Ce qui veut dire que le ministre se garde la possibilité, par de nouveaux décrets et arrêtés, sans délai et sans formalité, d’étendre le champ d’application du passeport vaccinal et, peut-être, d’infliger des sanctions pénales plus importantes, afin que le Québec ne reste pas en arrière des autres pays.
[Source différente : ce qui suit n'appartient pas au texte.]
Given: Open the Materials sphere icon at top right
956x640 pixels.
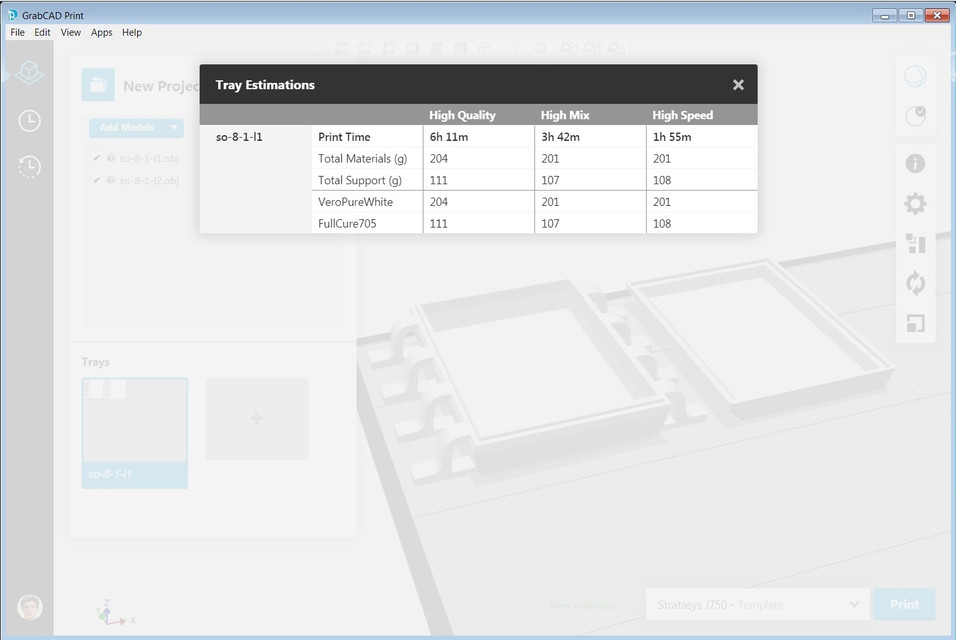Looking at the screenshot, I should click(914, 75).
Ou encore il pourrait redéfinir selon son bon plaisir et conformément aux intérêts des sociétés pharmaceutiques ce que veut dire « adéquatement vacciné ou protégé », pour renvoyer toute la population québécoise dans les centres de vaccination, en la menaçant de lui retirer les privilèges dus aux personnes adéquatement vaccinées ou protégées.


Je conclus en faisant deux remarques plus générales sur ce décret :

  1. Il est difficile de croire que le passeport vaccinal est une mesure temporaire. On ne trouve rien dans ce décret à propos d’une date de fin ou de suspension du passeport vaccinal. Pas même une date à laquelle on pourrait réexaminer son utilité présumée. Rien non plus à propos d’un seuil en deçà duquel la situation sanitaire serait considérée assez bonne pour envisager de mettre fin à ce dispositif de contrôle de la population québécoise. Tout est laissé au bon vouloir du ministre de la Santé et des Services sociaux, duquel on peut douter.

  2. Le passeport vaccinal est appliqué à l’ensemble du Québec, indépendamment de la situation dans chacune des régions. Ce voudrait dire que le passeport vaccinal est bien là pour rester, un peu comme le port du masque et la distanciation sociale, qui sont en vigueur même dans les régions qui sont au palier d’alerte vert (vigilance).